▶ [Work instruction]: Please produce an exact transcription of the lines from the one containing "Where should I" through the last line of the entries, leaving out every picture.

▶ [Extracted records]:
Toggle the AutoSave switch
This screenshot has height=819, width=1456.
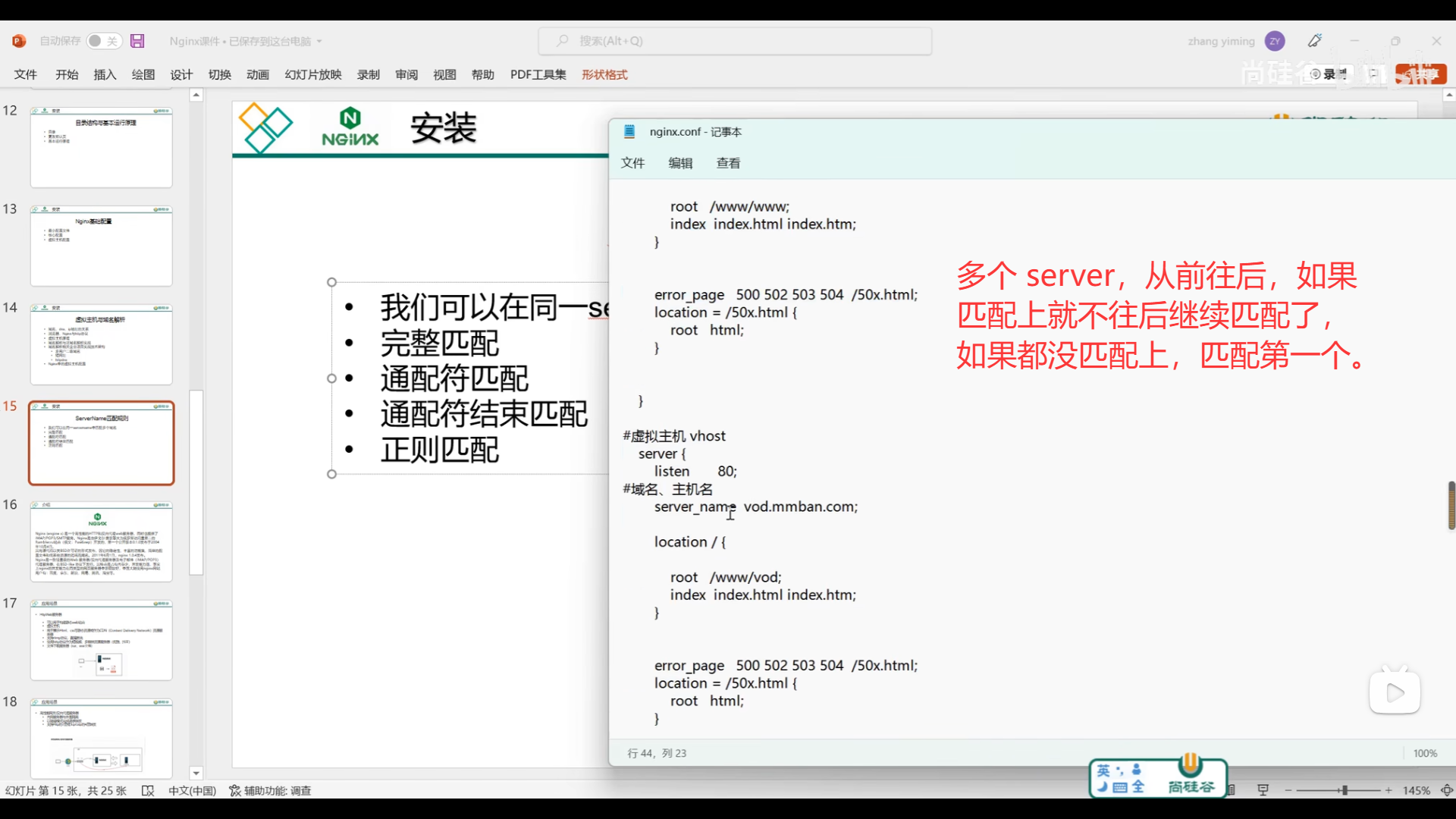(x=103, y=41)
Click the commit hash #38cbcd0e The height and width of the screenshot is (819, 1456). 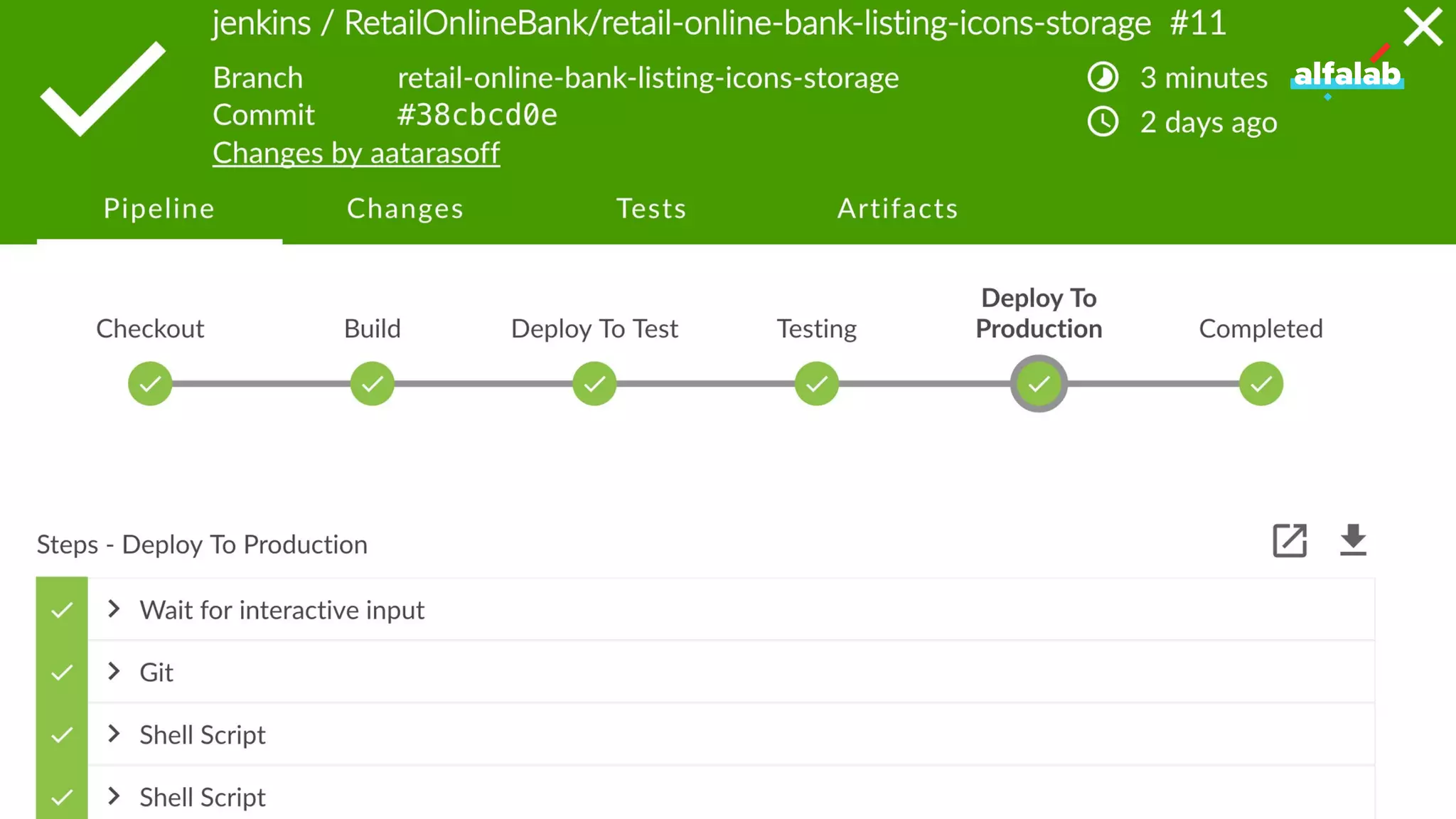(477, 115)
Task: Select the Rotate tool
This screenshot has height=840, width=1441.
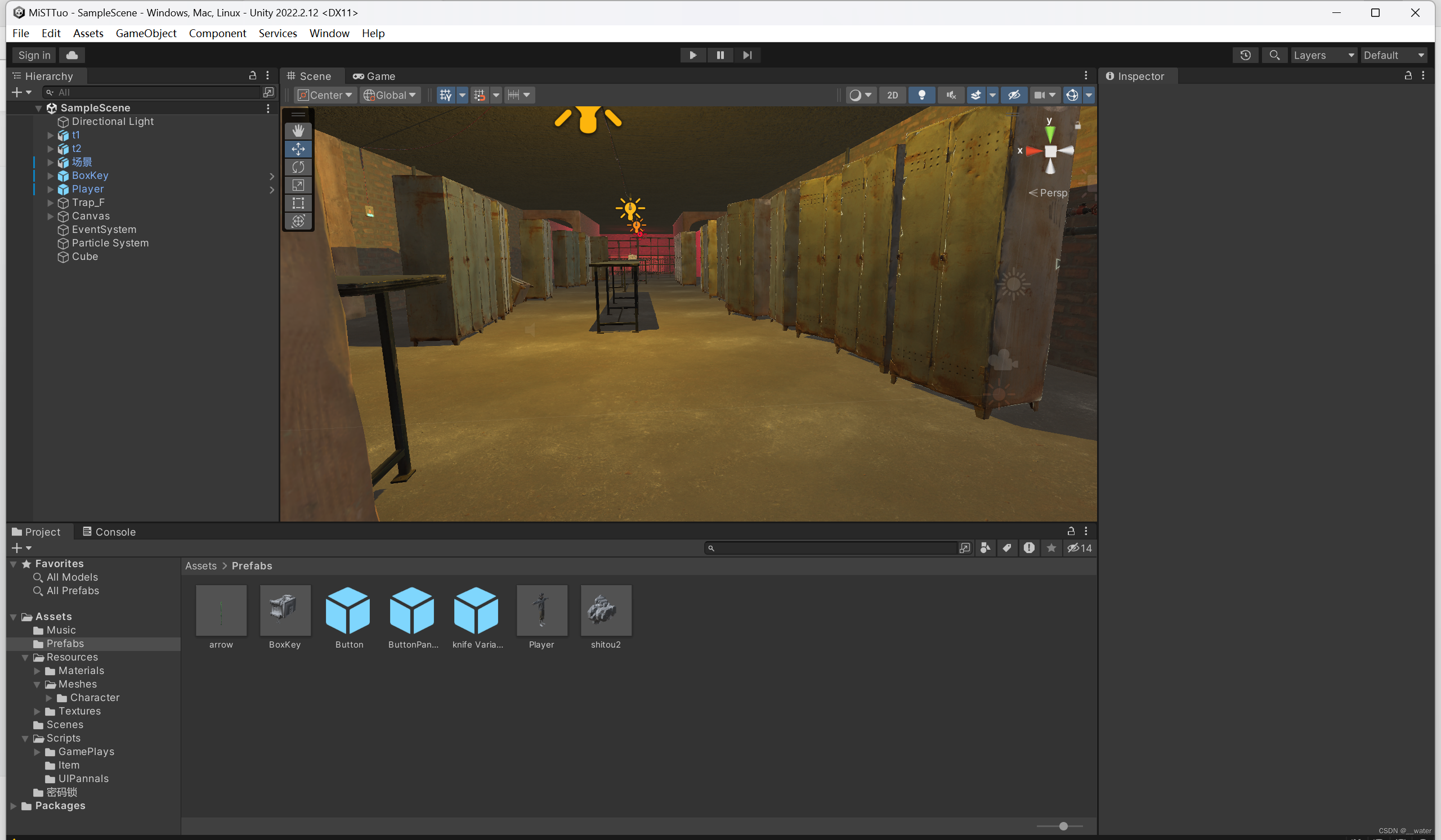Action: tap(298, 167)
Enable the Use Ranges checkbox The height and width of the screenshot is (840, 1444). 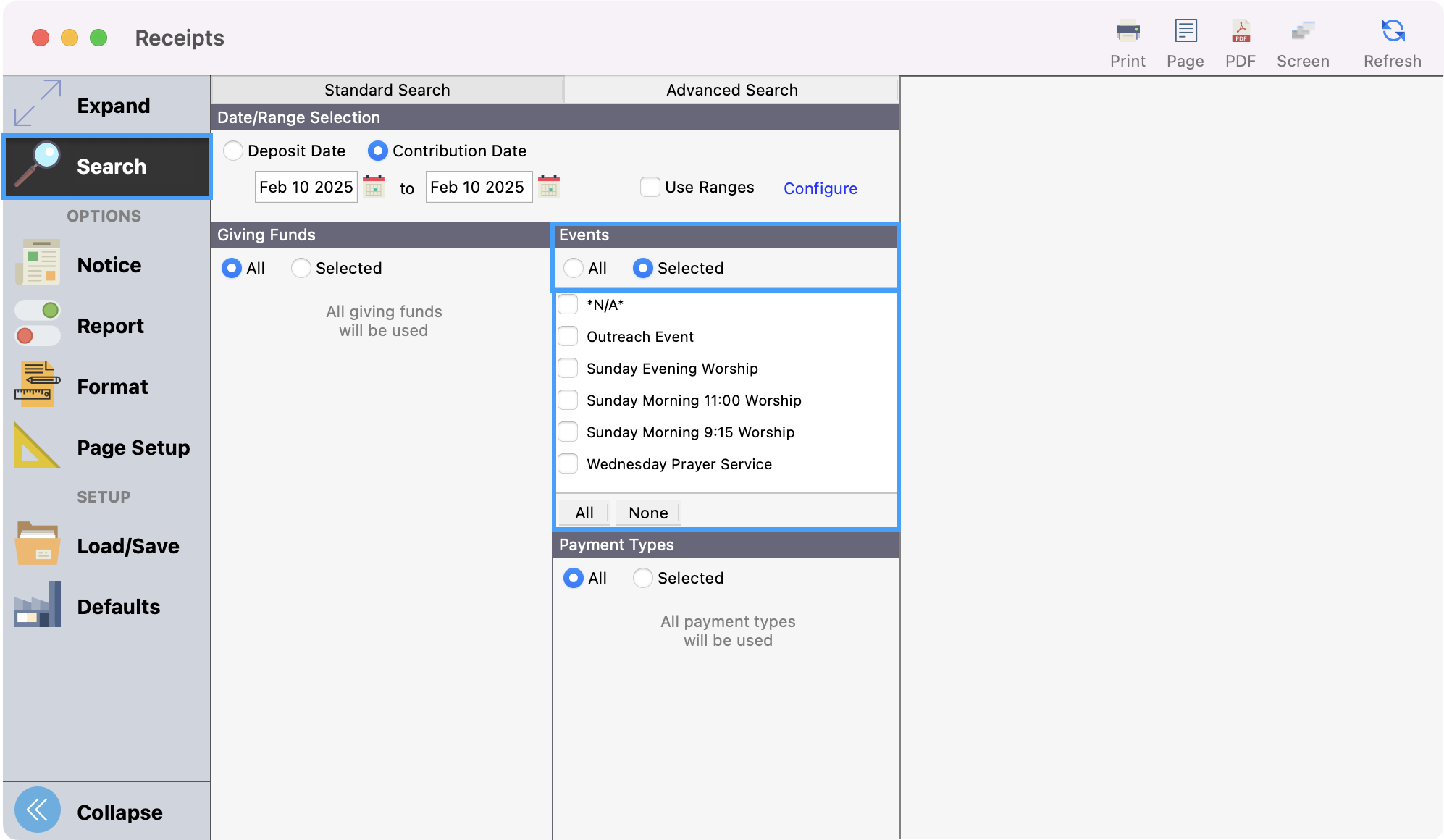650,187
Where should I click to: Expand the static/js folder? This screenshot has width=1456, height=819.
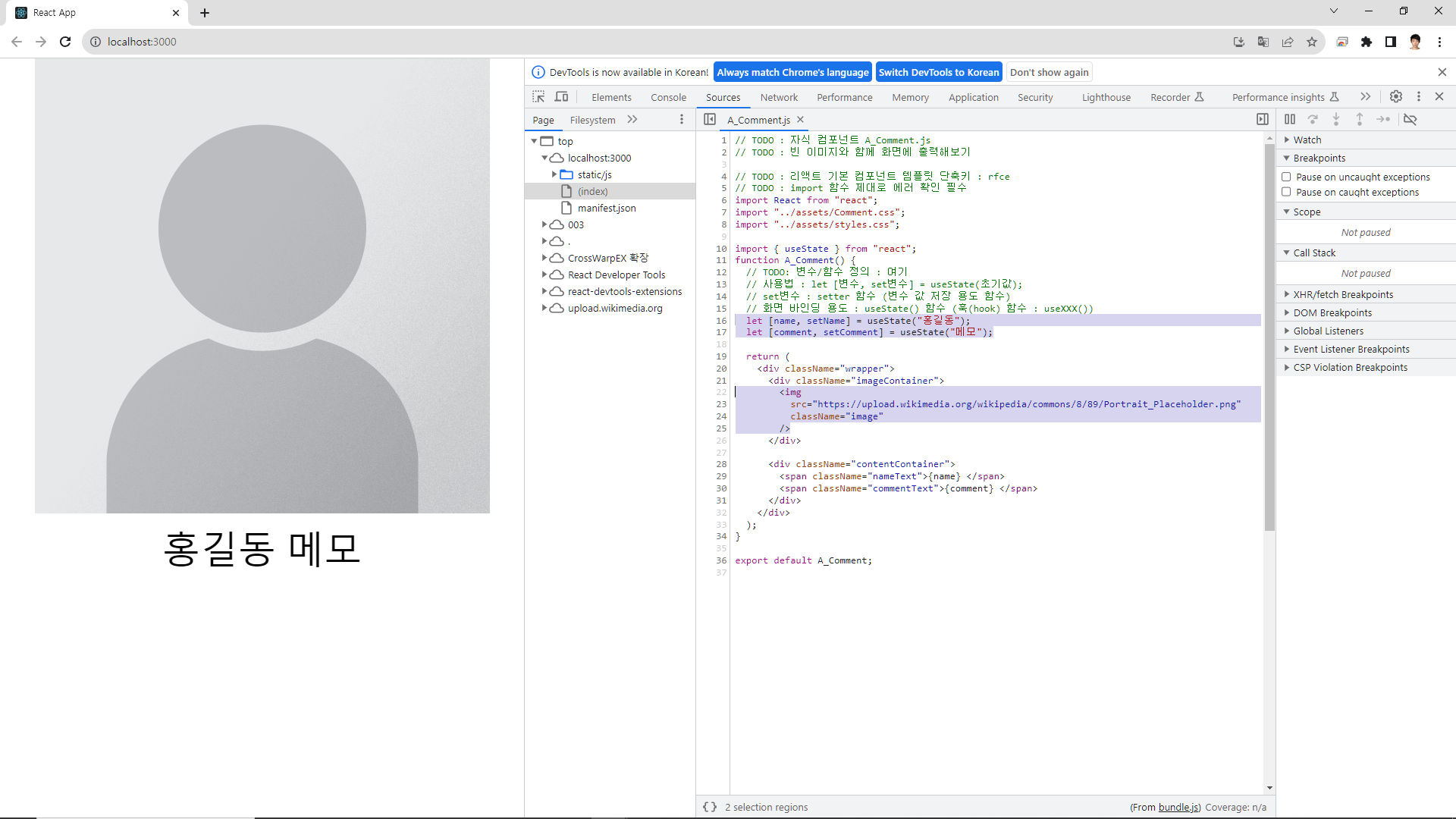pyautogui.click(x=554, y=174)
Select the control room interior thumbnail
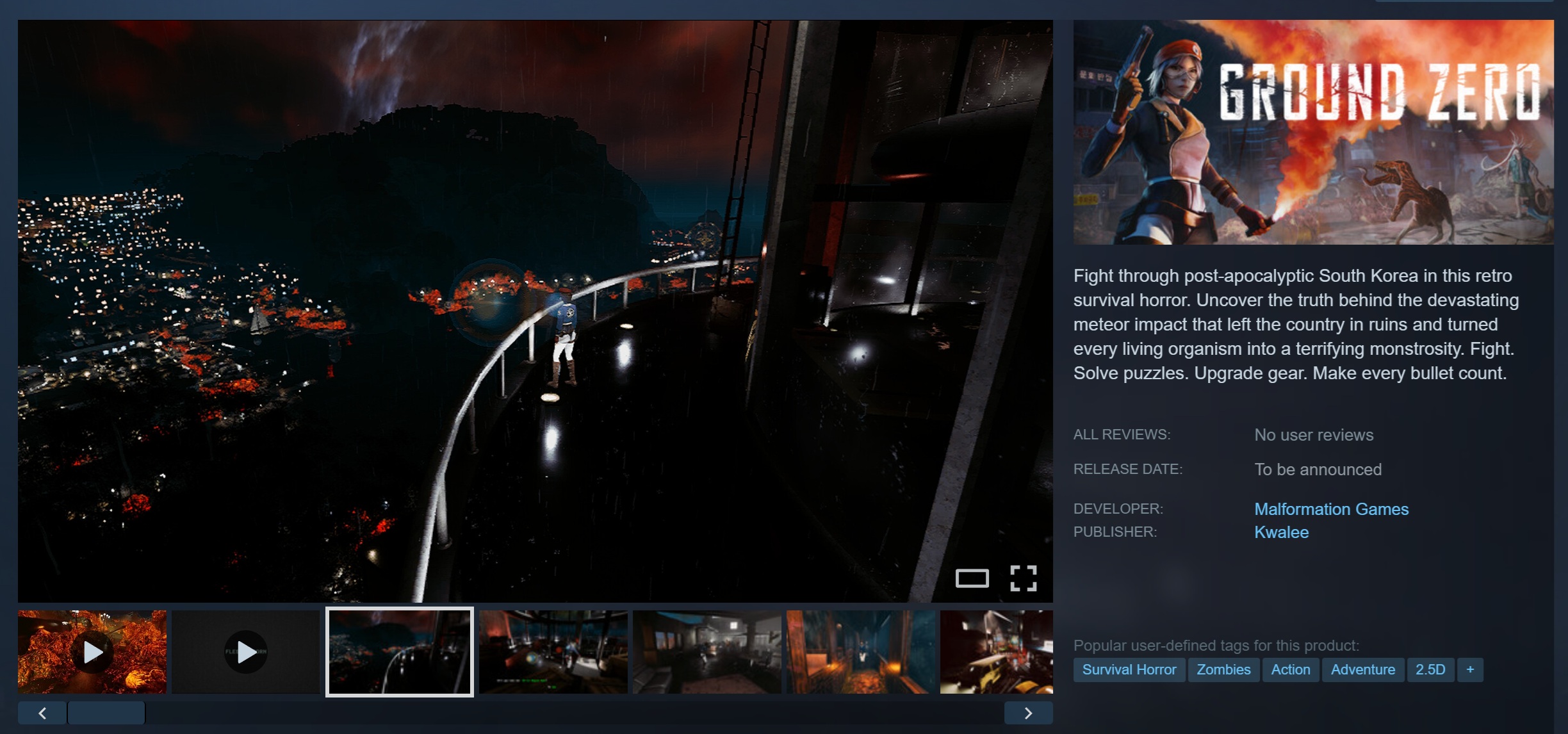This screenshot has height=734, width=1568. 553,652
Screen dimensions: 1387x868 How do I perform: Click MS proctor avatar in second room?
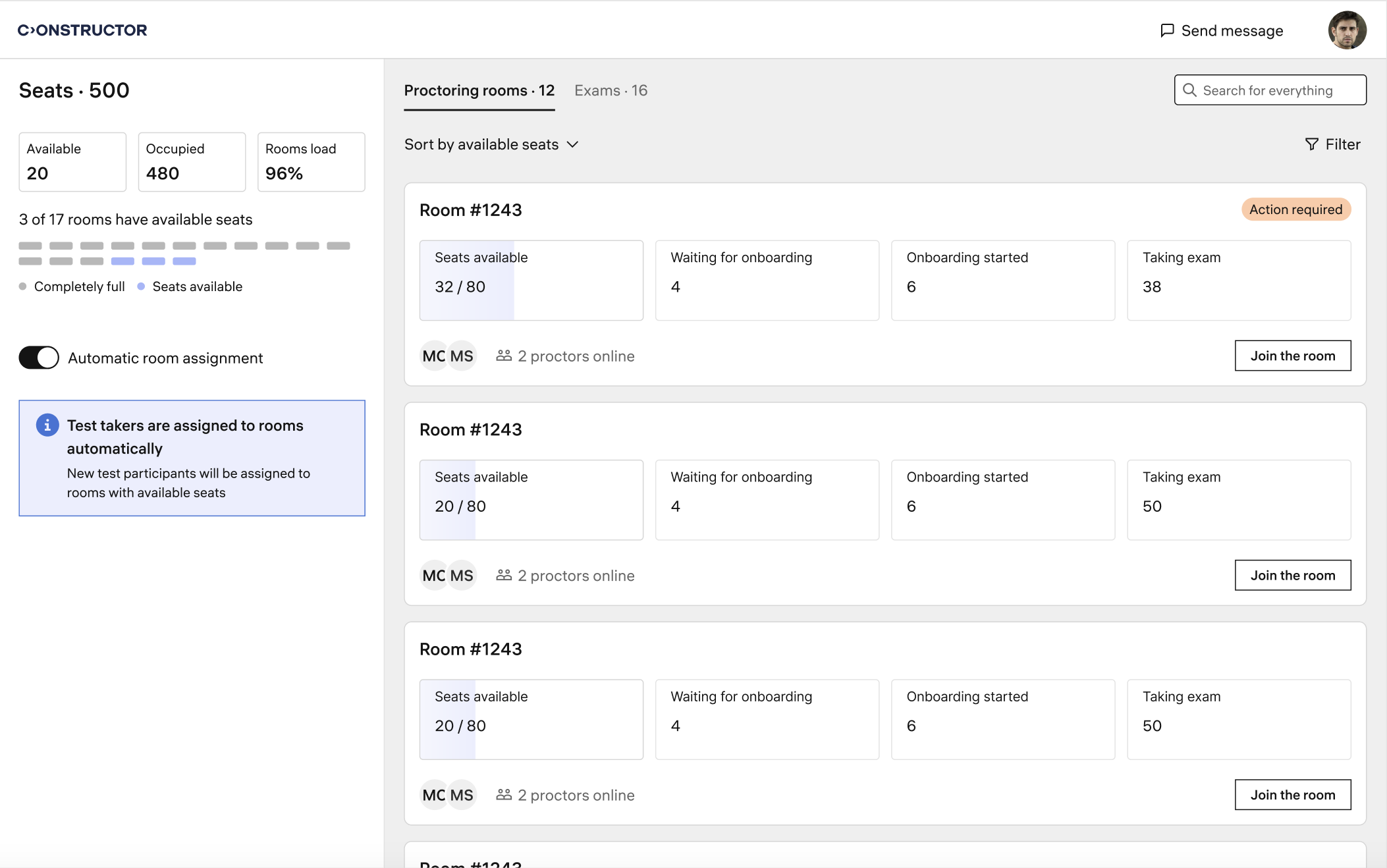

▶ [Result]:
Where should I click to: Expand the static/js folder? This screenshot has width=1456, height=819.
pyautogui.click(x=554, y=174)
Select the control room interior thumbnail
This screenshot has height=734, width=1568. 553,652
Screen dimensions: 1387x868 How do I perform: Click MS proctor avatar in second room?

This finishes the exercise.